*Page extract*.
American singer (1920 -2013)

Argentina Mercedes González Morel Valerio Urea (December 20, 1920 – October 2, 2013), commonly known as Monica Boyar, was a Dominican-born American nightclub singer, who was popular in the 1940s and 1950s for her calypso, and Afro-Cuban style songs. She was also an actress, primarily on stage; and a fashion designer, focused on celebrity outfits and costume design. She introduced merengue dance to the United States in 1939.

==Early life and family==

Argentina Mercedes González Morel Valerio Urea was born on December 20, 1920, to parents Pablo González Valerio and Juanita Morel, in Mao, Dominican Republic. Some sources state she was born in Santiago de los Caballeros, Dominican Republic. In 1929, her family emigrated to the United States, and settled down in Manhattan, New York City. In childhood in the United States, she used the name "Argentina Morel".

Boyar became a United States citizen in 1947, after residing in the country from the age of six, although some records state it was at the age of eight. She was a dedicated student of the folk music of all countries. Boyar attended Manhattanville Junior High School #43, and Textile High School (now the Bayard Rustin Educational Complex) in Manhattan.

==Musical career==
Starting at the age of twelve, she sang in the choral group at the Metropolitan Opera House. She was initially a soprano singing voice, but found that she disliked that and switched to a tenor, which was followed by a contralto in her later years.

During the 1939 New York World's Fair she made a concerted effort to persuade Americans to adopt the Dominican Republic's native dance, the merengue. She taught the dance to Arthur Murray during the 1939 event. An initial reluctance eventually subsided, and by 1955 it was the fastest growing dance in the U.S.

During World War II, she was active in charity shows for fundraising organizations, and participated in shows directed by President Franklin Delano Roosevelt.

When Boyar introduced calypso songs to America, many felt the music was not commercial. By 1954, calypso songs were among the bestsellers. She introduced a new song, That's Why A Woman Loves A Heel, in October 1945.

By 1948, Boyar had appeared on every overseas radio network. Boyar entertained at Ciro's in Mexico City and the Hotel Nacional in Havana. Among her numerous nightclub engagements was a December 1955 performance at the Viennese Lantern, at 242 East 79th Street in Yorkville, Manhattan. A lawsuit was taken out by an angry tenant who resided above the club. He contended that Boyar's bongo drummer kept him awake.

Walter Winchell, a gossip columnist, said that she was the finest Latin talent in the entertainment field in 1960.

==Clothing designer==
Boyar was a fashion designer for stage and motion picture stars. Her designs were very original yet simple. She also created expensive handbags. She had over two hundred gowns to wear to performances in her New York City apartment.

==Acting career==
Boyar appeared in the three-minute short film, Princess Papaya (1945). She played a singer in an episode of the American television show Mister Peepers, in 1952. In 1961 she received a Universal Pictures film studio screen test.

*Recorded information*.
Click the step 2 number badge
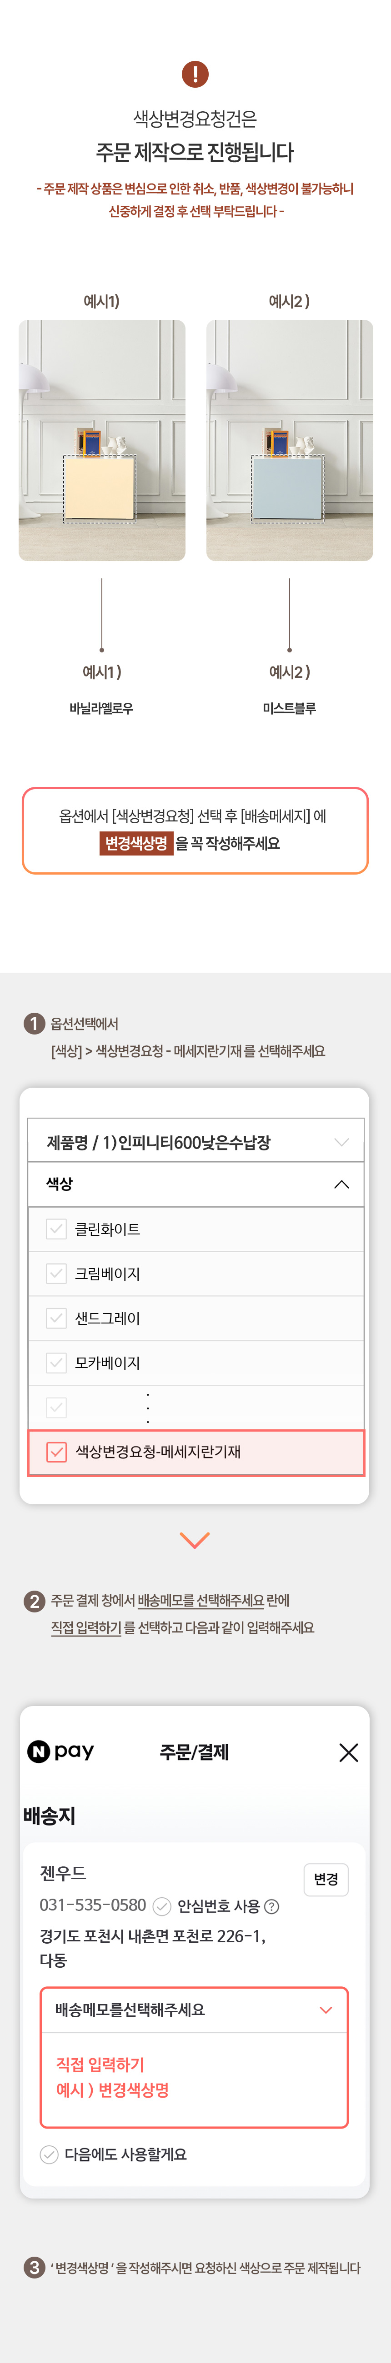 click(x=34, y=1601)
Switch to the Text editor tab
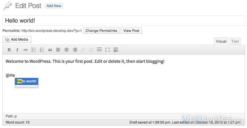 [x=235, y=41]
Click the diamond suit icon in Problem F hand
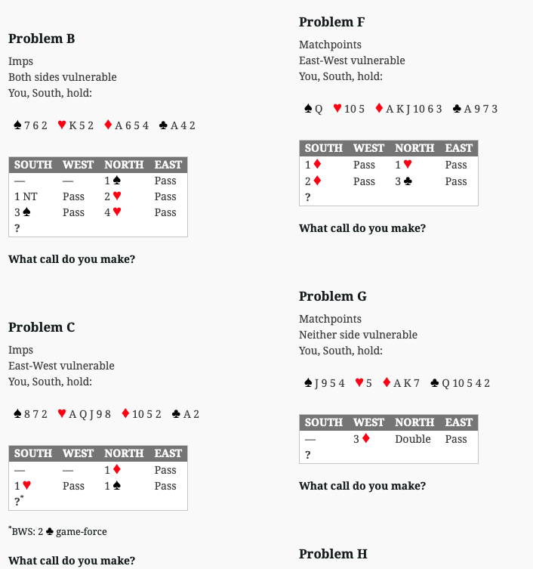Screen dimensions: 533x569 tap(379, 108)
---
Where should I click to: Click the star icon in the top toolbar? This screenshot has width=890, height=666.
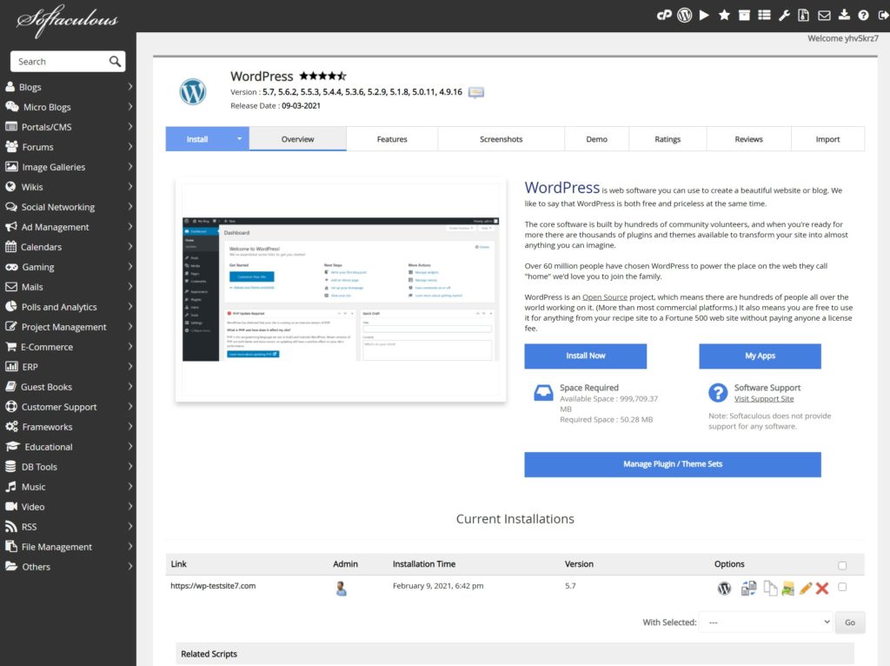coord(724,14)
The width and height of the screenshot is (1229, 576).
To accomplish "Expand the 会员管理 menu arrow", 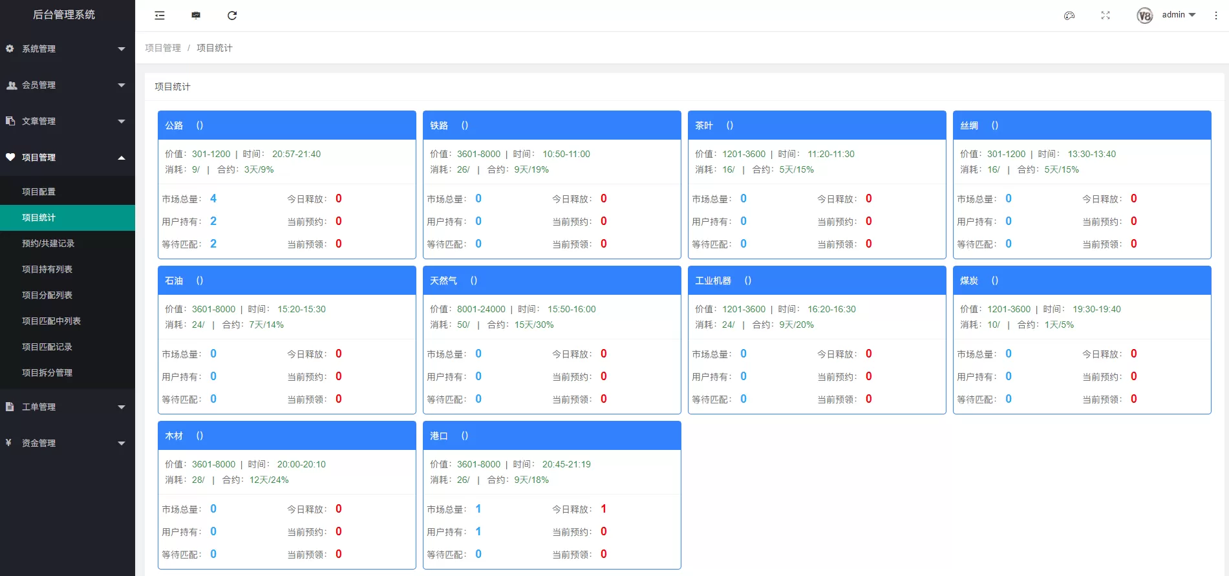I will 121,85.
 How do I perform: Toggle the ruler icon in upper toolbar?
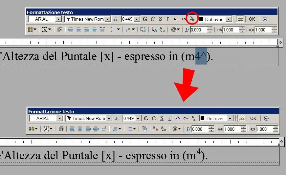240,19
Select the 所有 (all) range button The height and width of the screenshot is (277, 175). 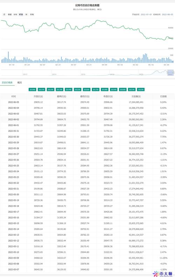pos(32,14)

*Task objective*. In the text about Monica Boyar, who did she teach the merengue to during the 1939 New York World's Fair?

*Exercise output*. Arthur Murray